> PROVIDED TEXT
-------------------------

Defendants make various arguments in support of their motions to dismiss. I need
address only one of those arguments – res judicata – because it is clear that plaintiffs’ claims are
barred by the doctrine of claims preclusion.
Under Maryland law the doctrine of claims preclusion “bars the relitigation of matters
previously litigated between the parties and their privies, as well as those claims that could have
been asserted and litigated in the original suits.” Anyanwutaku v. Fleet Mortg. Group, Inc., 85 F.
Supp. 2d, 66, 570 (D. Md.), aff’d 229 F.3d 1141 (4th Cir. 2000). Here, although plaintiffs
apparently argue to the contrary, there is no question that plaintiffs could have challenged the
reasonableness of the attorneys’ fees, that lie at the heart of the present action, by challenging the
report of the court auditor that, absent an exception being filed, became effective ten days after
its filing. See Maryland Rule 2-543(e).
The various arguments made by plaintiffs as to why the doctrine of claims preclusion
does not apply here are without merit.

-------------------------

> EXCERPTED DATA
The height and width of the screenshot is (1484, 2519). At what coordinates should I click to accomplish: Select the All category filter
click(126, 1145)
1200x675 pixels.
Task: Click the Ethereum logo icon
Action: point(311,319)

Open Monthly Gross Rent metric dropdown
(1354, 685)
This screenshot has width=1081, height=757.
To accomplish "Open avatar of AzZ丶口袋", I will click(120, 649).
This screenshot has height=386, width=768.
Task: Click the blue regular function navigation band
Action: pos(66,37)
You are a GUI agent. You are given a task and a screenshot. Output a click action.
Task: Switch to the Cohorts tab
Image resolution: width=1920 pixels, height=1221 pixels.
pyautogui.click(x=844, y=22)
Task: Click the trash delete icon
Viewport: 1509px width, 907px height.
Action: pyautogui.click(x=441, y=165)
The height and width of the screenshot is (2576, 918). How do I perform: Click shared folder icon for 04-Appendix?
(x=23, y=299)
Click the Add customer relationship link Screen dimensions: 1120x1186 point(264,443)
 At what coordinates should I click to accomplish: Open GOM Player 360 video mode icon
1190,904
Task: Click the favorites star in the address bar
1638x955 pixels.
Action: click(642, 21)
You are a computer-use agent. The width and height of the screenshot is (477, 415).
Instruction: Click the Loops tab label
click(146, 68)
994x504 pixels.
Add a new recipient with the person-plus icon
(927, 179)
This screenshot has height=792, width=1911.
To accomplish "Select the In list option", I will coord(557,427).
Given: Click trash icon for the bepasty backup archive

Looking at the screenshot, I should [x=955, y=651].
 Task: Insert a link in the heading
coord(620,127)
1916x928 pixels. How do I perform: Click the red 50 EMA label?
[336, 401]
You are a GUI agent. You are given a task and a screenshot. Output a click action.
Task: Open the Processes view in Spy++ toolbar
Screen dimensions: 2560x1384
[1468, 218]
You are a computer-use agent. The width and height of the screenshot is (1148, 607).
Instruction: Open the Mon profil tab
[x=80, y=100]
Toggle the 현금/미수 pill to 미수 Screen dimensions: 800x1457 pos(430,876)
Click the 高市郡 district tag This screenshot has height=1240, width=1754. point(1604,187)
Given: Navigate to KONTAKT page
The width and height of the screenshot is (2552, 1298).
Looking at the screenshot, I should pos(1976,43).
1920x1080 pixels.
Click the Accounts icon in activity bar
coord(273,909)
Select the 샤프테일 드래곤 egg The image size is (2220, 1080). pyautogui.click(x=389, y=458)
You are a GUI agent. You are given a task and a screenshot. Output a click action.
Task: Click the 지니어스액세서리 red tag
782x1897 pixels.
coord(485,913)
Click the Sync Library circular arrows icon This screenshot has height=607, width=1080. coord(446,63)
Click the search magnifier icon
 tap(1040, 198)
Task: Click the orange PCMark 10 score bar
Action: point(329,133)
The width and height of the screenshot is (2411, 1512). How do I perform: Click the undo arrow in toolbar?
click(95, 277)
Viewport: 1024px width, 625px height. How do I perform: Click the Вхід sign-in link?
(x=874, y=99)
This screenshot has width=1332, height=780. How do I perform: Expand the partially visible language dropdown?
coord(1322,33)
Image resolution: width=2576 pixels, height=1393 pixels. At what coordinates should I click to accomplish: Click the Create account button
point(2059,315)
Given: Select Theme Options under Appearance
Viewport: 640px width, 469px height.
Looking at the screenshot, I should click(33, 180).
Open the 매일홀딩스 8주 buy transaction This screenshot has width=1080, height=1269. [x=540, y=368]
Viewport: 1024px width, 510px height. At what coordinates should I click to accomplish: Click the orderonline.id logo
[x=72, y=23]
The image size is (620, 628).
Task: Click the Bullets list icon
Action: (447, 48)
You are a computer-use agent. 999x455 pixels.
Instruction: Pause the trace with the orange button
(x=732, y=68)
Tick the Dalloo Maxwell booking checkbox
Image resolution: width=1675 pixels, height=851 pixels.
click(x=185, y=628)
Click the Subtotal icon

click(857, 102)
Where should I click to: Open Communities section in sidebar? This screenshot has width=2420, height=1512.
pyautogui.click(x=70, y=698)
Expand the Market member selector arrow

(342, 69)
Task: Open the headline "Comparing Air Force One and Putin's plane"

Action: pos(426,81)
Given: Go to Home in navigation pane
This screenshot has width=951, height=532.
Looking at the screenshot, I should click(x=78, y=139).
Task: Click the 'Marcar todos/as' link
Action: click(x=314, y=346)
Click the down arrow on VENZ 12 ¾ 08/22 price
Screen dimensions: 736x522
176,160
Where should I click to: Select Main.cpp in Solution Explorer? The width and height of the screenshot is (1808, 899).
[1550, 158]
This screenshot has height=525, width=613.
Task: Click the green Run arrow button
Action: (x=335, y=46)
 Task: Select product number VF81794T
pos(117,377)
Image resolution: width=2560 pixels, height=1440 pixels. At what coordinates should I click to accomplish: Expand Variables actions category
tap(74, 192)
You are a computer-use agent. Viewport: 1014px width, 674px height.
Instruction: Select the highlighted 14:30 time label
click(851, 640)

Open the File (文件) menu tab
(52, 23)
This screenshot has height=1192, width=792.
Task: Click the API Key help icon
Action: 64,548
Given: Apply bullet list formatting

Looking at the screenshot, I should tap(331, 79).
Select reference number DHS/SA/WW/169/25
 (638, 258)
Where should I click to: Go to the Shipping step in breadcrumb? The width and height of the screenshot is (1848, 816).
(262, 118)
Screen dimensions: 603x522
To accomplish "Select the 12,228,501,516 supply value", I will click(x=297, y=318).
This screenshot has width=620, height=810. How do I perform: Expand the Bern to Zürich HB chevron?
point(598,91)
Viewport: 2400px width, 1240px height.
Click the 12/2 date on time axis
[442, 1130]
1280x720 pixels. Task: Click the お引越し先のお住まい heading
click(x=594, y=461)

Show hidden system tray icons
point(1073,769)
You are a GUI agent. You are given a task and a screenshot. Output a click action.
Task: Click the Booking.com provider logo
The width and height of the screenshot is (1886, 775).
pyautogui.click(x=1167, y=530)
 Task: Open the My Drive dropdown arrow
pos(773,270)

-------------------------

> AIM
Translate into Spanish the following sentence from the excerpt on claims preclusion: "The various arguments made by plaintiffs as to why the doctrine of claims preclusion does not apply here are without merit." The entries are separate material, independent of the excerpt on claims preclusion.

> TASK RESPONSE
Los diversos argumentos esgrimidos por los demandantes sobre por qué la doctrina de la preclusión de reclamaciones no se aplica en este caso carecen de fundamento.